▶ **Problem to solve**
For each line in the data that includes "will", make a copy.

▶ **Stored data entries**
====

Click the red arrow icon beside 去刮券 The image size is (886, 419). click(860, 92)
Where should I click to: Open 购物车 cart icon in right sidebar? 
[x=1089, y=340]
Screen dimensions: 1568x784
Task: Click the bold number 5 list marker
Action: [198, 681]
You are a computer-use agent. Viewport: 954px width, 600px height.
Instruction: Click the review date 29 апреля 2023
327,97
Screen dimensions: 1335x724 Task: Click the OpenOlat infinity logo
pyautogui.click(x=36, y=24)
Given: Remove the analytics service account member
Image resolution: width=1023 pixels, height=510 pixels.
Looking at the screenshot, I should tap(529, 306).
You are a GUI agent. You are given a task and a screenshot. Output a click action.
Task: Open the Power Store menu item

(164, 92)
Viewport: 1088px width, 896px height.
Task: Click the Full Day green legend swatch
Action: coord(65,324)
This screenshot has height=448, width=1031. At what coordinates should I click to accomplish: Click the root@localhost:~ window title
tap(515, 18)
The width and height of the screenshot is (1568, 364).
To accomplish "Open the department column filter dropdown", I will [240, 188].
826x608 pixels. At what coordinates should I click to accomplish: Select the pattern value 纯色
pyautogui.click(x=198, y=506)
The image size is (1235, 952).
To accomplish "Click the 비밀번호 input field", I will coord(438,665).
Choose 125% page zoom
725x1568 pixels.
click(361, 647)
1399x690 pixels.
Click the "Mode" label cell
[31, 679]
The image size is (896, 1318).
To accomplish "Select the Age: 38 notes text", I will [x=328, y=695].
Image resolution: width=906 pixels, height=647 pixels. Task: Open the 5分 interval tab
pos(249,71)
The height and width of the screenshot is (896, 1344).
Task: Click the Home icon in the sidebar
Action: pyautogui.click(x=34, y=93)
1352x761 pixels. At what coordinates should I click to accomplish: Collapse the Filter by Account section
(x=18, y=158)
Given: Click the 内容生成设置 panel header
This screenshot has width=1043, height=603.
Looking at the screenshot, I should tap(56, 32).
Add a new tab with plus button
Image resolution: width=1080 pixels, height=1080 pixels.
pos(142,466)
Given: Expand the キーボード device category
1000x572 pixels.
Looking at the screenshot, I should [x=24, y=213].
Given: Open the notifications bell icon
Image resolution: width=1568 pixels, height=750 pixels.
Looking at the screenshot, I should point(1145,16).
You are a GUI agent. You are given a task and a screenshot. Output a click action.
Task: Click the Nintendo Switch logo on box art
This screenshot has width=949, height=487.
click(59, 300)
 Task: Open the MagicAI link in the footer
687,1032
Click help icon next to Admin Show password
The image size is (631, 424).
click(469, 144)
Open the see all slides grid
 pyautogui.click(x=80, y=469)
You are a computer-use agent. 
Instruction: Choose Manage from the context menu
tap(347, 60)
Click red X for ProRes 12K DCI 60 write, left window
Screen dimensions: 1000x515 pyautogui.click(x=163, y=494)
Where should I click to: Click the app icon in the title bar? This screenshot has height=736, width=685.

====

▶ **Result of the task**
To accomplish "Open the department column filter dropdown", I will [240, 188].
To accomplish "Click the 비밀번호 input field", I will coord(438,665).
To accomplish "Select the Age: 38 notes text", I will [x=328, y=695].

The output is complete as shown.